* Your goal
Please print out, word for word, the lines from the first one up to and including the line with "Open the blue".

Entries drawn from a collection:
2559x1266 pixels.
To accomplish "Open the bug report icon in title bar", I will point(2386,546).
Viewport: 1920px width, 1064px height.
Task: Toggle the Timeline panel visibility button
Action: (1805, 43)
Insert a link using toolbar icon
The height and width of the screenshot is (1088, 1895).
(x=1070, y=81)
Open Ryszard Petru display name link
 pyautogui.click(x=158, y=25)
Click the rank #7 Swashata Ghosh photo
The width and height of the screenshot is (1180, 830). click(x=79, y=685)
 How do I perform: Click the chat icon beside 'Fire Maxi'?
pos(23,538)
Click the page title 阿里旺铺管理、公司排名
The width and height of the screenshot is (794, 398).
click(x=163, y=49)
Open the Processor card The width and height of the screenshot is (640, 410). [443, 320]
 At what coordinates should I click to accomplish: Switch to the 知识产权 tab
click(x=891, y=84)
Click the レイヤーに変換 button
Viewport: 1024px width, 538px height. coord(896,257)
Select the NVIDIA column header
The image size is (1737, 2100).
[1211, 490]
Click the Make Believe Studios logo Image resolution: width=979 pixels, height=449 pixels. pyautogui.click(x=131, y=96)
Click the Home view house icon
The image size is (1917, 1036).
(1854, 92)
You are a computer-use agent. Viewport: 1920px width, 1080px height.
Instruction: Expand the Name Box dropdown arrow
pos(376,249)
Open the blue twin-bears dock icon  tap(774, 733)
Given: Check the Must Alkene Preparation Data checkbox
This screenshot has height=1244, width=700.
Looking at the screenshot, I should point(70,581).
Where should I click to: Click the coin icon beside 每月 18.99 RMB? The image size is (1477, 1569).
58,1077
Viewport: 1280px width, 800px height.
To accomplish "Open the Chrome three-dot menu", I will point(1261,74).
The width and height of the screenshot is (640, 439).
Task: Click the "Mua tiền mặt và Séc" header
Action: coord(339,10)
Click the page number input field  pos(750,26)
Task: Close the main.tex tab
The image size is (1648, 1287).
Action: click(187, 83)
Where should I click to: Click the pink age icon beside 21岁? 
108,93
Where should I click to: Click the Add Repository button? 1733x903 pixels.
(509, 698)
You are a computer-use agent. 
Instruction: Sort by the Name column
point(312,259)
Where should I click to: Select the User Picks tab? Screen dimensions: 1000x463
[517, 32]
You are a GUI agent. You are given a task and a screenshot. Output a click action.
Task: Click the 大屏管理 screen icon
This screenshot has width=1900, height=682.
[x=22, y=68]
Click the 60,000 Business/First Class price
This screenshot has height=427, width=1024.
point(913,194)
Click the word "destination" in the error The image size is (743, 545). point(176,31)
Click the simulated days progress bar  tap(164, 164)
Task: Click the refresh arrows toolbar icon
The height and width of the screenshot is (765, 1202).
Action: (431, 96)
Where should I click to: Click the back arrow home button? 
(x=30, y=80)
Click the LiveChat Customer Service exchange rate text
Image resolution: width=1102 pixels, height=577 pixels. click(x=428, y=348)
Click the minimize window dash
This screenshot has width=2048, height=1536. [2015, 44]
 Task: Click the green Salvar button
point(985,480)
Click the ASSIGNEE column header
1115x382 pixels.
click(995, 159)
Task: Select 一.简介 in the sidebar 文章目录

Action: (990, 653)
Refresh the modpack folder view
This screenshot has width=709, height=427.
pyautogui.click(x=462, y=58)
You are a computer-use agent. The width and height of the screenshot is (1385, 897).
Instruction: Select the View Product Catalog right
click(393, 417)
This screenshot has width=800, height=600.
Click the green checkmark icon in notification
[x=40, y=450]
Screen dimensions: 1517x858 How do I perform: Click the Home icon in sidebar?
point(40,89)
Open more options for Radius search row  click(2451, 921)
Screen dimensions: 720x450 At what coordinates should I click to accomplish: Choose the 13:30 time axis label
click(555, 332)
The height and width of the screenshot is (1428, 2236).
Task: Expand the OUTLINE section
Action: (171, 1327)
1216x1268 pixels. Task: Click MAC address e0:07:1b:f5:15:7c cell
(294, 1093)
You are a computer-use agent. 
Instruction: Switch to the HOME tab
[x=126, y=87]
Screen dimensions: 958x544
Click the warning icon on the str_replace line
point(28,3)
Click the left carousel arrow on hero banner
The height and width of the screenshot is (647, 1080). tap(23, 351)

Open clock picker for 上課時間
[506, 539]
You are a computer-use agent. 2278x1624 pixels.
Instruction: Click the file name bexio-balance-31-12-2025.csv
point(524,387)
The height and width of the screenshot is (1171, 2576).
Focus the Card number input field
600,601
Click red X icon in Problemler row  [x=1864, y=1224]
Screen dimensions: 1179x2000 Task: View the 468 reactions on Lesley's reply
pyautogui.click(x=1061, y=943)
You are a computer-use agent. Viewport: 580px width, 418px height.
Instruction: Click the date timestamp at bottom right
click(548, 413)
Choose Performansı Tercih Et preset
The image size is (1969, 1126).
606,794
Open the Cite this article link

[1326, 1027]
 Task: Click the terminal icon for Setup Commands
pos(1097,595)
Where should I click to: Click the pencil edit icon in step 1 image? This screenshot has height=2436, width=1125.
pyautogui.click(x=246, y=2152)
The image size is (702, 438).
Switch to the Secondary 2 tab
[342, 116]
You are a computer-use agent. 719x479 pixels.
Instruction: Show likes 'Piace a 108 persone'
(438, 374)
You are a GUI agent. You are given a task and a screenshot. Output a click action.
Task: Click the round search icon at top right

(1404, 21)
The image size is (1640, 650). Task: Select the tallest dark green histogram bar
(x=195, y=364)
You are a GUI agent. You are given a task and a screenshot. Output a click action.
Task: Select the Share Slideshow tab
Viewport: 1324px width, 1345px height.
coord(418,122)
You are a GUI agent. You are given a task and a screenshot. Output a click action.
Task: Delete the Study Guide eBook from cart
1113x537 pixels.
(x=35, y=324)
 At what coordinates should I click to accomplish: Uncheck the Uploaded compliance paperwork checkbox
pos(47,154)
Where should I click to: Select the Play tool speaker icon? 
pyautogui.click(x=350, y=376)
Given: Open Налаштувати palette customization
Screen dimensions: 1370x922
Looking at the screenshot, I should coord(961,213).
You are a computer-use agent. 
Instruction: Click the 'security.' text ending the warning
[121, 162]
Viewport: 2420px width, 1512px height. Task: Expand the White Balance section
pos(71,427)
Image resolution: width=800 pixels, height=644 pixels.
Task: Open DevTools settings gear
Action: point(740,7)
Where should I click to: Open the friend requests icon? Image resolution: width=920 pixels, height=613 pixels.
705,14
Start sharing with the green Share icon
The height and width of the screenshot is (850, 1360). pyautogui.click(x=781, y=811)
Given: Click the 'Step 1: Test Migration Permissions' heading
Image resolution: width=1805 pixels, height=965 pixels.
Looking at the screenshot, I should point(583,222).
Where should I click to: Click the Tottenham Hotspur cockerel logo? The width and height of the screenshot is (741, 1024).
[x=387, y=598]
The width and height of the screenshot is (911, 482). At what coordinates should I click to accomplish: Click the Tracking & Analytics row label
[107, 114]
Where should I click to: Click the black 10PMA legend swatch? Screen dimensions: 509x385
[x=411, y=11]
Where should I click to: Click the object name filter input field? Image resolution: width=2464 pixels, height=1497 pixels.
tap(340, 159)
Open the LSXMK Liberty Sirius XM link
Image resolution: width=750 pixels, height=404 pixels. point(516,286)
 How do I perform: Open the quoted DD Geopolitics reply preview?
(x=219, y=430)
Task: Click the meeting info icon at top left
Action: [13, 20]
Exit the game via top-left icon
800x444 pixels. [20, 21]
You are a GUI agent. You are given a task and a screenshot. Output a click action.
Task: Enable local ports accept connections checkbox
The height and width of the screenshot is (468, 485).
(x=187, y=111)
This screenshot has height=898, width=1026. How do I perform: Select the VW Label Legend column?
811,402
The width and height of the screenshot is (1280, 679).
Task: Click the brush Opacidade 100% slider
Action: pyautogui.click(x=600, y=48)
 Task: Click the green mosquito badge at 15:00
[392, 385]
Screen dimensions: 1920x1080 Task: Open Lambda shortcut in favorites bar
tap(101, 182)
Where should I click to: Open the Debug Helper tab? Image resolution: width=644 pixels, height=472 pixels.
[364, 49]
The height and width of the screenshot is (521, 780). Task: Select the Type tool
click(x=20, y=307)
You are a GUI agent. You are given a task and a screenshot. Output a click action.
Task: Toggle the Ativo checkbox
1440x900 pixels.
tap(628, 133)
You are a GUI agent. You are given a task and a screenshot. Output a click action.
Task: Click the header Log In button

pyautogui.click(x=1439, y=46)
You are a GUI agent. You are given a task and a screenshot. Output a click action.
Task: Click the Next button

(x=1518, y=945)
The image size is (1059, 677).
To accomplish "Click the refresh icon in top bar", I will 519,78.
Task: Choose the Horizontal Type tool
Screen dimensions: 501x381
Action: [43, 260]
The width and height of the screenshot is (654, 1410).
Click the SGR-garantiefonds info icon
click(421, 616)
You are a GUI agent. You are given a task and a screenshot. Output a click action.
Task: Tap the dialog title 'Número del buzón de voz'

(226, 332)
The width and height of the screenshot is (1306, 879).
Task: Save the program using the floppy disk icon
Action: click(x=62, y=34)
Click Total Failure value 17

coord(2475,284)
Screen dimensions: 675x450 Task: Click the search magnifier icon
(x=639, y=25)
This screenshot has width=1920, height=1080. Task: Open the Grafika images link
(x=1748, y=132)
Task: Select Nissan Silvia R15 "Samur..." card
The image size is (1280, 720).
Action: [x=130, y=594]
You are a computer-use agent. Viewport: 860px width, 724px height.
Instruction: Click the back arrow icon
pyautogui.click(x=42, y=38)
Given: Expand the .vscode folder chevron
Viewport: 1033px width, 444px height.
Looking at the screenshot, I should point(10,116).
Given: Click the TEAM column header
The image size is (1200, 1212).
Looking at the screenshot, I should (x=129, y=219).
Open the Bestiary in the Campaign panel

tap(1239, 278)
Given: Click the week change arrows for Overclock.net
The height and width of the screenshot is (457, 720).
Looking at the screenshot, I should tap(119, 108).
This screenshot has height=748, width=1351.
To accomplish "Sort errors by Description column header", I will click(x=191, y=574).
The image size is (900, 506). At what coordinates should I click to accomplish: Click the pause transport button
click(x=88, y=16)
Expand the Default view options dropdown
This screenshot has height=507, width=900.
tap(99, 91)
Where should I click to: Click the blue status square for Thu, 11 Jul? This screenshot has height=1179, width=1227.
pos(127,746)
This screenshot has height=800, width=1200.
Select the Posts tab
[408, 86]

* The output
2559x1266 pixels.
To accomplish "Open the bug report icon in title bar", I will point(2386,546).
Viewport: 1920px width, 1064px height.
Task: Toggle the Timeline panel visibility button
Action: (1805, 43)
Insert a link using toolbar icon
The height and width of the screenshot is (1088, 1895).
(x=1070, y=81)
Open Ryszard Petru display name link
 pyautogui.click(x=158, y=25)
Click the rank #7 Swashata Ghosh photo
The width and height of the screenshot is (1180, 830). click(x=79, y=685)
 How do I perform: Click the chat icon beside 'Fire Maxi'?
pos(23,538)
Click the page title 阿里旺铺管理、公司排名
The width and height of the screenshot is (794, 398).
click(x=163, y=49)
Open the Processor card The width and height of the screenshot is (640, 410). [443, 320]
 At what coordinates should I click to accomplish: Switch to the 知识产权 tab
click(x=891, y=84)
Click the レイヤーに変換 button
Viewport: 1024px width, 538px height. coord(896,257)
Select the NVIDIA column header
The image size is (1737, 2100).
[1211, 490]
Click the Make Believe Studios logo Image resolution: width=979 pixels, height=449 pixels. pyautogui.click(x=131, y=96)
Click the Home view house icon
The image size is (1917, 1036).
(1854, 92)
You are a computer-use agent. Viewport: 1920px width, 1080px height.
Instruction: Expand the Name Box dropdown arrow
pos(376,249)
Open the blue twin-bears dock icon  tap(774, 733)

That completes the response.